Problem details => Reproduce word for word the stretch of the items from the line containing "719x377 pixels." through the line containing "will pyautogui.click(x=672, y=21).", with both of those lines included.

Dataset rows =>
— Begin —

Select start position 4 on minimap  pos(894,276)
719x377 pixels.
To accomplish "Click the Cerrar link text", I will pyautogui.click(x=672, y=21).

— End —
— Begin —

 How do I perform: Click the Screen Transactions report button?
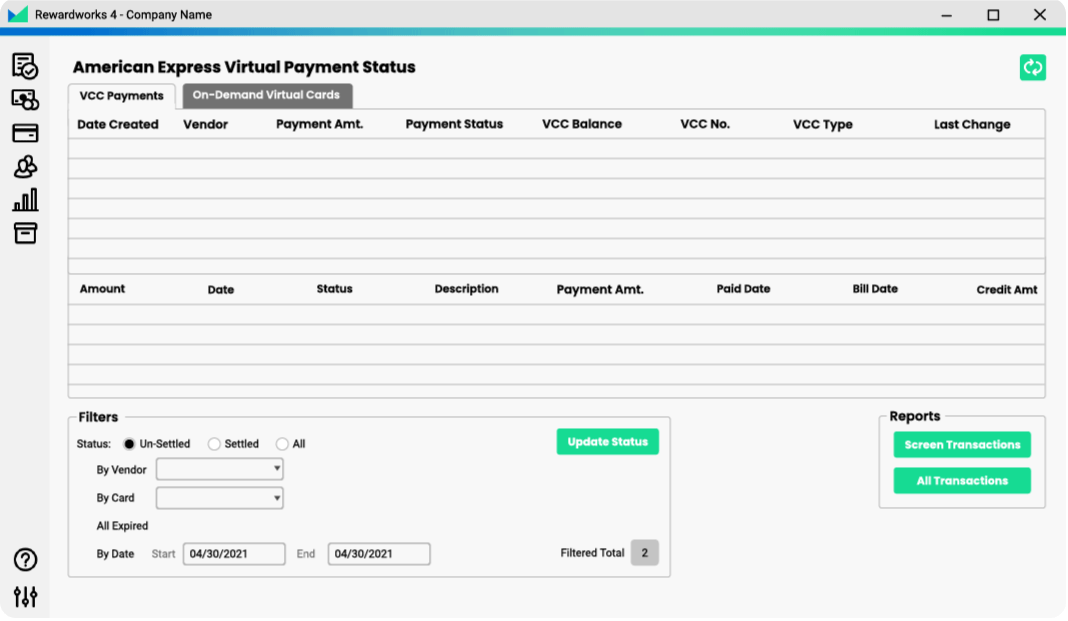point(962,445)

— End —

Answer in full =>
719x377 pixels.
To accomplish "Click the Cerrar link text", I will pyautogui.click(x=672, y=21).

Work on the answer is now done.